The International Monetary Fund (IMF) issued a press release on 18 May 2015 containing the concluding statement at the end of discussions in Poland under Article IV of its articles of association.

Poland’s economic growth reached 3.5% in the first quarter of 2015 against a background of increased domestic demand, an improving labor market and better financial conditions.

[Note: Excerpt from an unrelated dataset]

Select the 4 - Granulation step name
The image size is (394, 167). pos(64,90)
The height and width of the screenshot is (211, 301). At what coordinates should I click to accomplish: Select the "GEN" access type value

Growth is expected to remain at an annual rate of 3.5% for the whole of 2015 and into the medium term.

Following strong consolidation efforts the fiscal deficit is expected to be reduced to around 2.75% of GDP in 2015. The IMF considers that a medium term objective of a structural deficit of 1% of GDP is appropriate but would require additional measures amounting to around 1% of GDP. In addition to identifying expenditure savings another important measure the government can take is to reduce the large value added tax (VAT) revenue gap.

Statistics compiled by the European Union EU show that Poland’s VAT revenue gap measured by comparing the VAT total tax liability (VTTL) to VAT collected has consistently been above the EU average and was estimated at 25% in 2012. A proportion of this gap is considered to be due to illegal practices involving the fictitious export and import of goods. There is therefore scope to raise further government revenue by enforcement and collection measures to further reduce the VAT gap.

The IMF also recommended that resources should be deployed to higher productivity sectors. This could be achieved by promoting innovation, encouraging greenfield investment and targeting education and training to employer needs.